**DATA ROWS:**
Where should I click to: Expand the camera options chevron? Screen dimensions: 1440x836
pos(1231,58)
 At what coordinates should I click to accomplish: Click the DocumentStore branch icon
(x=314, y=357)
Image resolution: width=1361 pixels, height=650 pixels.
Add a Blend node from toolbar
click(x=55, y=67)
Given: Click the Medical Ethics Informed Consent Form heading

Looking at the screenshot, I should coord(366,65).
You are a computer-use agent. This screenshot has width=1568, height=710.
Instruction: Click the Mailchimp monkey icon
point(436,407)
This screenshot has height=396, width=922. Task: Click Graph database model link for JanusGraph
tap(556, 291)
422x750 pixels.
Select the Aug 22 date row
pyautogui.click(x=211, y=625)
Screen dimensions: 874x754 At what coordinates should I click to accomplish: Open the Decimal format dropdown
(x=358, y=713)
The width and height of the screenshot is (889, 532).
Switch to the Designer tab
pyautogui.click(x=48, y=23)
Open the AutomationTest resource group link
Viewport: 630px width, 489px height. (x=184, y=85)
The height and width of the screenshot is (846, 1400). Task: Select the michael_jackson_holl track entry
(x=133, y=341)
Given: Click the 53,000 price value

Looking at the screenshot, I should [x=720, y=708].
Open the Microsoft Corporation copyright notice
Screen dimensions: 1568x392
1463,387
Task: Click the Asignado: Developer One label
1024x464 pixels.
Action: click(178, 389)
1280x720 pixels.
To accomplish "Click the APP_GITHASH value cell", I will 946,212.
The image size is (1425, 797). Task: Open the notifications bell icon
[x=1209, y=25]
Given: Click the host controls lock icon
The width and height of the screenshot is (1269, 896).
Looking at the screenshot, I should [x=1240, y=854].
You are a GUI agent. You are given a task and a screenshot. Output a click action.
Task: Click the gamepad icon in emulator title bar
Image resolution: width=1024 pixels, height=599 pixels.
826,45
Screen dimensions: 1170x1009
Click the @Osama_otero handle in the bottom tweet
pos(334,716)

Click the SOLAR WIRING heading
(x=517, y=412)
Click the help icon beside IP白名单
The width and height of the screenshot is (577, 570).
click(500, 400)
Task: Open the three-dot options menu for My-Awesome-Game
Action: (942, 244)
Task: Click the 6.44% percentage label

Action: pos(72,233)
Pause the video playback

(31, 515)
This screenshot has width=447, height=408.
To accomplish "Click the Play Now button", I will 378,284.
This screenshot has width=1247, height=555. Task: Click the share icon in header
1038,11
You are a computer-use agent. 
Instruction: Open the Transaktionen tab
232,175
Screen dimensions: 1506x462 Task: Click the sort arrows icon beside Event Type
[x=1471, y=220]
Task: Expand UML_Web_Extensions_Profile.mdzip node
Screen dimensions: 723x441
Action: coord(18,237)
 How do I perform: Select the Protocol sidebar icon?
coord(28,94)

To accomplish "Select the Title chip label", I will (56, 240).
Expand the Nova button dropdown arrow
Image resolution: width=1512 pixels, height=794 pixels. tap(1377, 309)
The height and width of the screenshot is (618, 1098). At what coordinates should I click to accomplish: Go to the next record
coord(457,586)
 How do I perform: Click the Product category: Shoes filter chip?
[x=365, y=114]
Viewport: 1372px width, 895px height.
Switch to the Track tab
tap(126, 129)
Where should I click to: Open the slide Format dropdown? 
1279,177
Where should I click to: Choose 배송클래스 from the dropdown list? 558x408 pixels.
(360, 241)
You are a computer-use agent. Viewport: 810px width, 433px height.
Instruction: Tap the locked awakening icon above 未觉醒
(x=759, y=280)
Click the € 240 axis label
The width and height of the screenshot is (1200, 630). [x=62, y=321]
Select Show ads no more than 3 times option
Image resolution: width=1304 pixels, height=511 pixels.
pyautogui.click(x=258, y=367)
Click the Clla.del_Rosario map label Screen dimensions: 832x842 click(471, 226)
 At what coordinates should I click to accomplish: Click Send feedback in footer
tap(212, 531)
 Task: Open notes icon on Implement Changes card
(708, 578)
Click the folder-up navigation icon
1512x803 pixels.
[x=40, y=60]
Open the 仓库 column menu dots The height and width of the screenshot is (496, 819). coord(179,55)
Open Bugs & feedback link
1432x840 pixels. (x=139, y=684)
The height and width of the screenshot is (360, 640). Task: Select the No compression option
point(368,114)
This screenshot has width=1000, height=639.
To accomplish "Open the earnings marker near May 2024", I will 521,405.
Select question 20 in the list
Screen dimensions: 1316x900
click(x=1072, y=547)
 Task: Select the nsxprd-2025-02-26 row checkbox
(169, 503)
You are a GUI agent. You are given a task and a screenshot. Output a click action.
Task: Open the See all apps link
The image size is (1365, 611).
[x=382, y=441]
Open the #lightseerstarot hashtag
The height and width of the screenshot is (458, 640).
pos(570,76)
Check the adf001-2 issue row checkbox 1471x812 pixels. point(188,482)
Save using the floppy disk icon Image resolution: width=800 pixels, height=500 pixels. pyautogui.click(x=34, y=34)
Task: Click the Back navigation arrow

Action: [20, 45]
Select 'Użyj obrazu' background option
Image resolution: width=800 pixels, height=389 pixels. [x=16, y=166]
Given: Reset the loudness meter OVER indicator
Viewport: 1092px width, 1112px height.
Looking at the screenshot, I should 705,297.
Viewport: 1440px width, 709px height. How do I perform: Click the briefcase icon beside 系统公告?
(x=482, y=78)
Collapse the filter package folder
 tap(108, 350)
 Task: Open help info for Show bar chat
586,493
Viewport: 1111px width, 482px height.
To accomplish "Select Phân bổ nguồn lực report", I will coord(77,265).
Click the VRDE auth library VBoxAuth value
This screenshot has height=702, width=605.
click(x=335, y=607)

**WORK TO DO:**
Count the lines of the records that contain the string "Instruction", treating uppercase and lowercase as different, and give only the number.

**RESULT OF THIS TASK:**
3